In a remarkable turn, this writer who combined Faulkner’s excess, Herman Melville’s sense of the epic, and Ernest Hemingway’s flinty lack of affect became beloved of Hollywood. His “No Country for Old Men” garnered four Oscars, and his Pulitzer Prize-winning “The Road” hit the silver screen as well. He published two novels in the past year, and, when he died, was working on a film adaptation of “Blood Meridian.” There was no retirement for McCarthy.

One couldn’t find McCarthy on the lecture circuit or in the university classroom. He didn’t write for magazines, and his interviews were nearly as rare as a sighting of Pynchon. His name was not unknown to discussion of Nobel Prize odds, but it was always difficult to imagine this reclusive master in tails. He was a chronicler of America’s forgotten regions, but, nearly unthinkably, he once sat for a television interview with Oprah Winfrey. 

If McCarthy was a wild man, Gottlieb was a nice Jewish boy who went to the Ethical Culture Fieldston School and Columbia, and became editor of Simon & Schuster, Alfred A. Knopf, and the New Yorker. His first discovery in publishing was Joseph Heller’s comedic masterpiece “Catch-22,” and his biggest whiff was passing on John Kennedy Toole’s “A Confederacy of Dunces,” a rancid romp that won a Pulitzer. 

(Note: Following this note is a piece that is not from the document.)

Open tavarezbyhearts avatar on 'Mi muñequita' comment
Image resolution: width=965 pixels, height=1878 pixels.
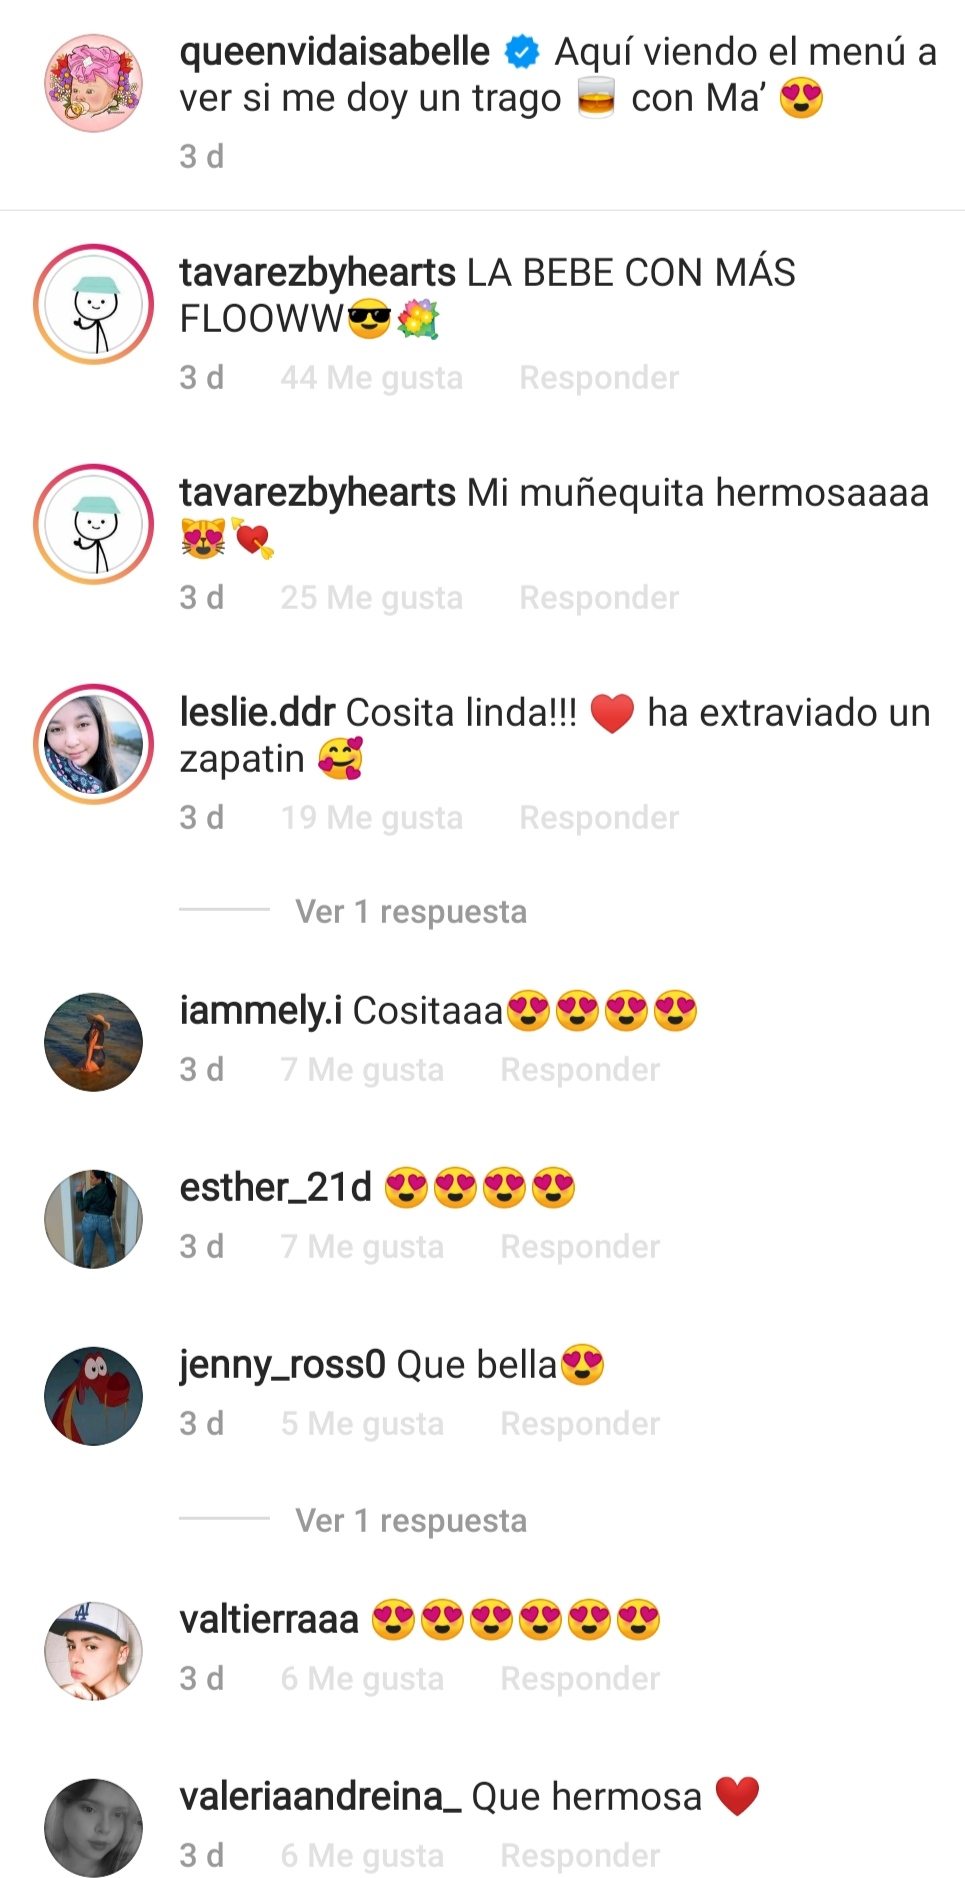pyautogui.click(x=94, y=524)
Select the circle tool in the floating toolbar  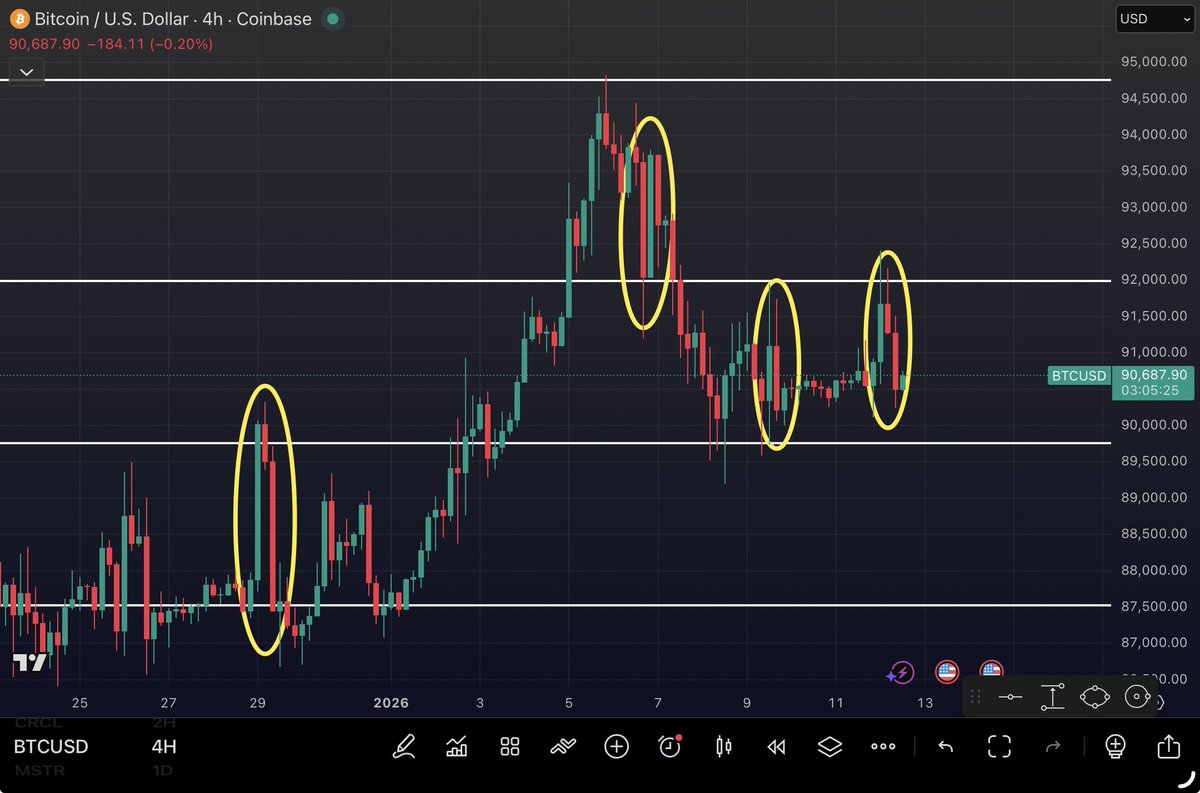pos(1137,697)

Gottlieb collected plastic handbags, wrote dance criticism, penned a memoir, and starred in a documentary about his epochal working relationship with the historian Robert Caro, whom Gottlieb edited for more than a half century and whose multi-volume biography of President Johnson is incomplete, even as Gottlieb is no more. Most of all, though, Gottlieb is known for, and through, the books he brought into the world. 

Gottlieb’s authors included John Cheever, John le Carré, Doris Lessing, President Clinton, Toni Morrison, V. S. Naipaul, and Salman Rushdie. The New Yorker’s editor, David Remnick, recalls that he was a “colorful but calming presence. He never went out to lunch,” and that he “padded around the place in the outfit of a Columbia undergrad of his generation.” Mr. Remnick adds that Gottlieb told Morrison to be “reckless in your imagination.” 

Gottlieb never edited McCarthy, but it is intriguing to imagine how a director of the New York City Ballet would have abided an author who used words like “wickiup,” “weskit,” “Anareta,” and “Tatterdemalion.” It could be imagined, though, that the editor’s groan would give way to a smile upon reading this: “They were watching, out there past men’s knowing, where stars are drowning and whales ferry their vast souls through the black and seamless sea.”